Deep-Q Networks are used instead of Q-Learning to apply these algorithms in continuos learning environments.

Experience Replay is also tightly related to Hippocampal Replay in the literature.

Content

Introduction

Grouped Prioritized Experience Replay is a hypothetical extension of Prioritized Experience Replay where prioritization is done by grouped experiences rather than individual state-action pairs. The intention is to render learning more efficient by prioritizing experience replay to specific action or state groups with which the agent is most uncertain about. This extension is motivated by training excersices seen in a variety of sports, where an athlete repeatedly preforms actions in a set of similar envrionment states or performs similar actions in a set of random environment states. The former can be seen in soccer, where the grouped training excersices include training freekicks, cornerballs, counterattacks and other more complicated states that the game presents. The latter can be seen in table tennis, where the grouped training excersices include training a players forehand return( hitting the ball with the red side of the paddle) and backhand return(hitting the ball with the black side of the paddle). This project explores the effectiveness of this method with respect to Q-Learning, Q-Learning with experience replay and Q-Learning with prioritized experience replay.

Background

Temporal Difference Learning & TD Error

Temporal Difference Learning can be more easily understood in comparison to its conterparts methods such as monte carlo methods. In Temporal Difference Learning, the predictions of current states based on the environment are updated with each new time step, unlike Monte Carlo Methods where these are only updated at the end of an episode. This means that while an agent is actively exploring its environment, the feedback it receives influences its predictions of the current state at each time step. The TD error function reports back the difference between the estimated reward at any given state or time step and the actual reward received. Temporal difference is the basis of algorithms such as Q-learning, TD(0) and SARSA.

Experience Replay

Experience Replay is an extension of Q-learning where instead of just running Q-learning on state-action pairs as they occur, the agent stores these state-actions pair experiences and updates them based on future experiences that occur, essentially introducing the concept of memory to the algorithm. This way the algorithm has more efficient use of its experiences and is able to learn faster than standard Q-learning.

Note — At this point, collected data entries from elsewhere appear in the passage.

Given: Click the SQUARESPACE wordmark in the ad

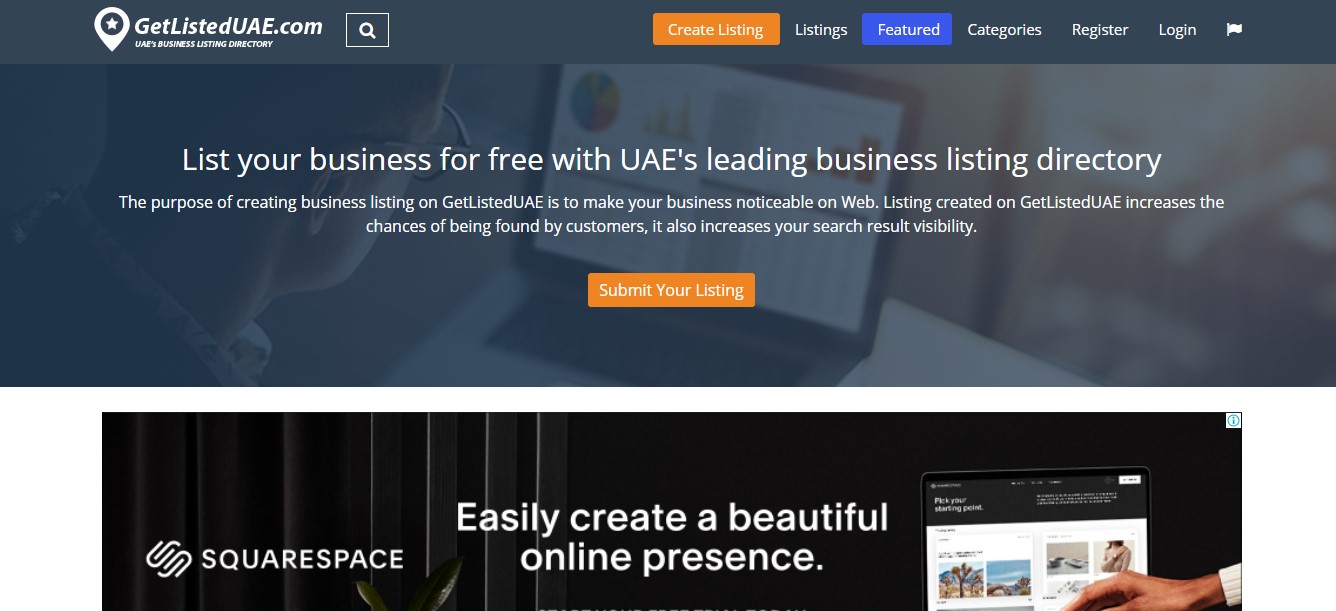Looking at the screenshot, I should [x=302, y=558].
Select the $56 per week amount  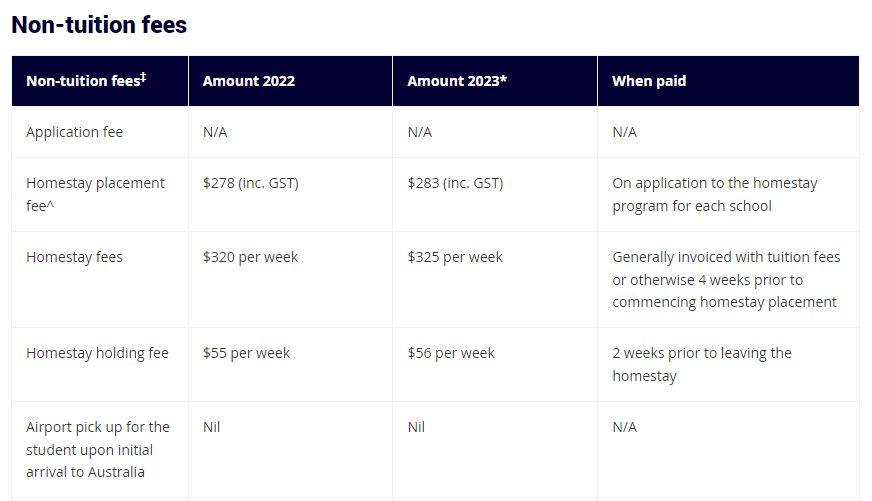pyautogui.click(x=451, y=353)
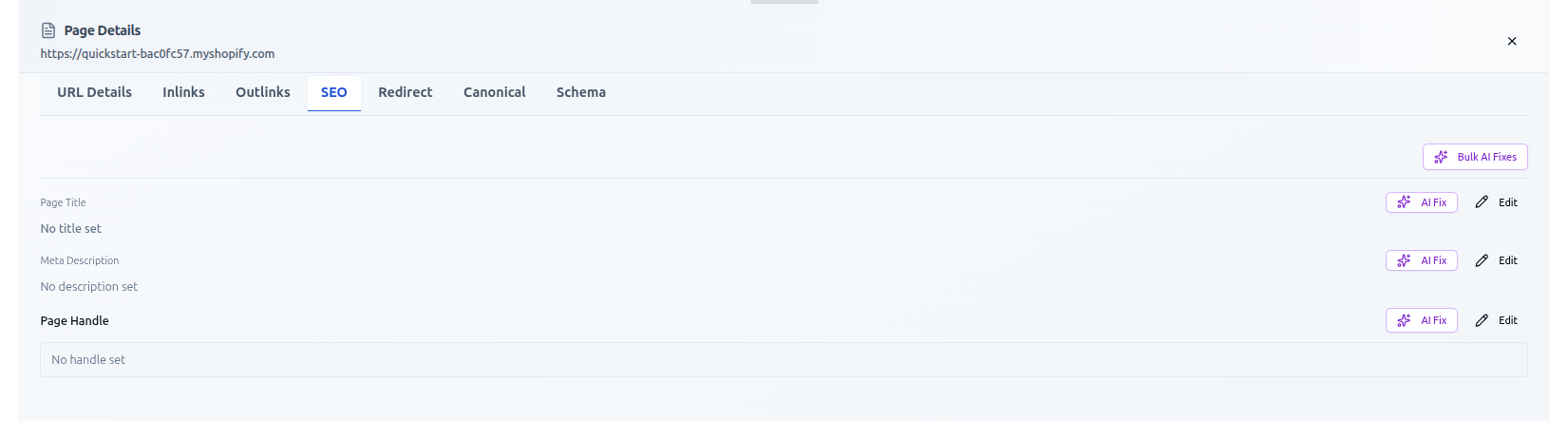
Task: Click pencil icon for Page Handle
Action: pyautogui.click(x=1482, y=320)
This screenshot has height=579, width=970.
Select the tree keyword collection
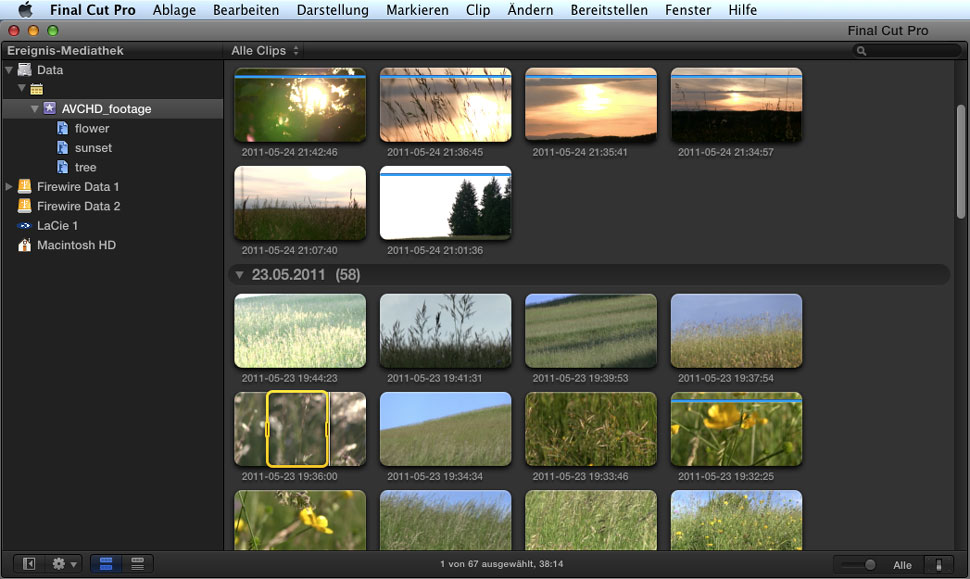coord(86,168)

Prioritized Experience Replay

Prioritized Experience Replay attempts to optimize Experience Replay to areas where the agent is more uncertain of its actions by prioritizing experiences with a high temporal-difference error (with some stochastic elements). This allows the agent to learn more quickly by avoiding going over experiences it has mastered and focusing on the ones where it seems to be making more mistakes. By doing so Prioritized experience replay allows for more valuable memory storage as only relevant experiences remain stored and are replayed. For more detailed information on this topic visit the page on Deep-Q Networks.

Hypothesis

The hypothesis to be tested is that the concept of grouping priorities in experience replay by state or action can improve training efficiency and minimize error for temporal difference learning algorithms in comparison to plain Q-Learning, Q-Learning with Experience Replay and Q-Learning with Prioritized Experience Replay.

Algorithm

Grouped Prioritized Experience Replay is a type of prioritization focused on groups rather than individual experiences. In order to acomplish group prioritization, after each time step, the memory of the last experience is stored according to its groupping. The TD Error of all stored experiences are then calculated and each group average TD error is obtained. The group with the highest average TD error is then sampled from at uniform.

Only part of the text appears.